But that’s the way this usually works. Prices don’t bounce until the crowd has given up and now a lot of impulsive sellers are left watching this rebound from the outside.
I’m a huge believer in using stops to protect my backside. There is never a valid reason for a nimble trader to hold through a larger pullback. But at the same time, I also recognize stops often get us out unnecessarily.
So what’s a trader to do when faced with these competing concerns of selling just before the bounce or holding through a larger decline?
It actually isn’t that hard if we start with a sensible trading plan.
First and foremost, never be foolish and cheat our stops by holding a falling market. I always get out when I say I’m going to get out.

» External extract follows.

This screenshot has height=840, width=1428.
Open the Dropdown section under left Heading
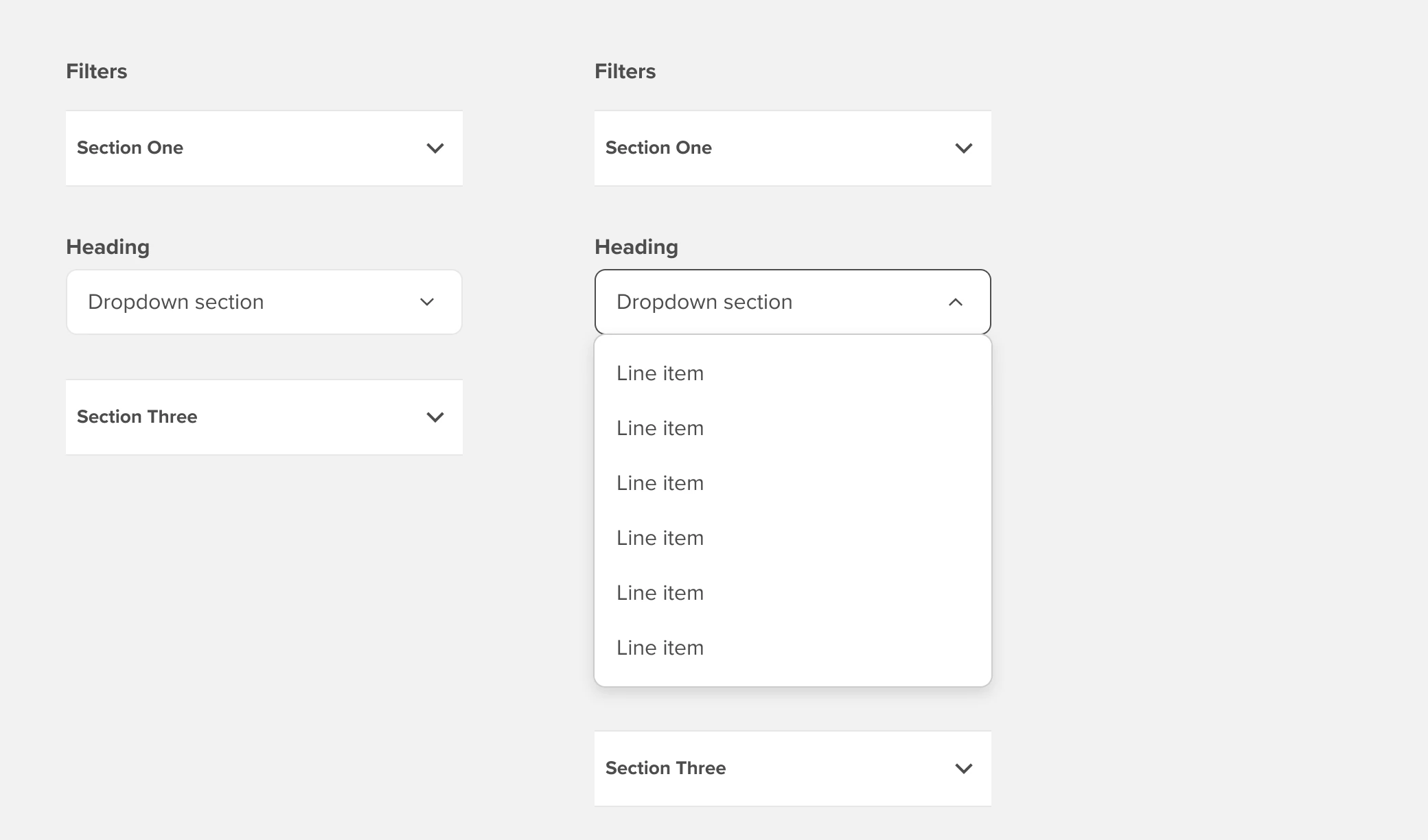point(264,302)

But once I’m out, the first thing I do is start looking for that next opportunity to get back in. Maybe that causes me to chase my tail every once in a while. But you know what? I would much rather chase my tail than A) hold through a larger decline or B) miss out on the next big rebound.

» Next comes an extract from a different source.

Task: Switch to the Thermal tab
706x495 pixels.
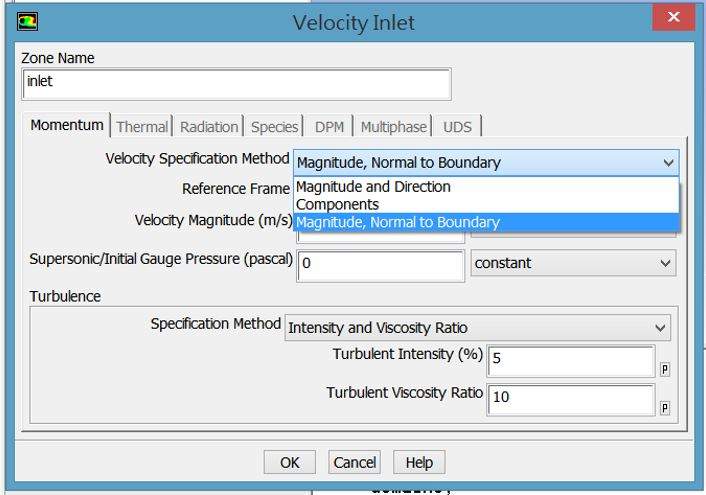Action: tap(142, 127)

As it turns out, tail chasing is really cheap insurance that helps ensure we sidestep the big declines while also making sure we are in the right spot at the right time to catch the next big wave higher.

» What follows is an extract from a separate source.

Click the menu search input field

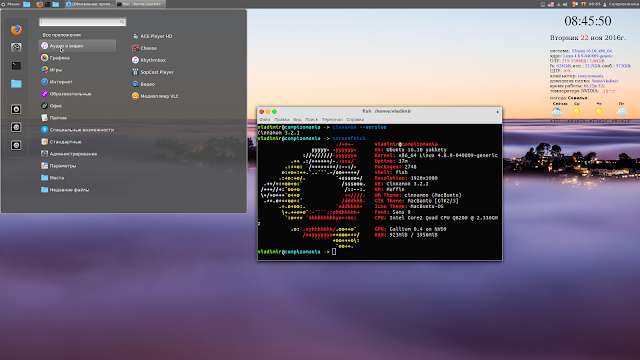tap(82, 22)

All too often people get hung up, thinking a trade is dead once they sell and they have some phobia about getting back in. If it was a great trade before, it is probably still a great trade and there is no reason to avoid it because of a perfectly normal, healthy, and temporary step back.
As for stops, the best way to avoid getting out at the wrong time is by getting out early. Sell at the beginning of the decline when the first signs something is wrong emerge. Not the bottom of a dip when impulsive traders pull the plug after getting overcome by fear and regret.
As I often remind readers, start small, get in early, keep a nearby stop, and only add to a trade that is working. Follow those simple rules and events like Omicron hubbub are nothing more than a blip on our way higher.
GME posted disappointing earnings after the close.
But did this actually surprise anyone? This is a retailer with an obviously obsolete business model.
Their last hail mary is Christmas shopping and if they cannot get their act together this quarter, the company won’t survive, let alone justify of $13 billion valuation.
At best, this is a $15 stock selling for $170. Get out while you still can.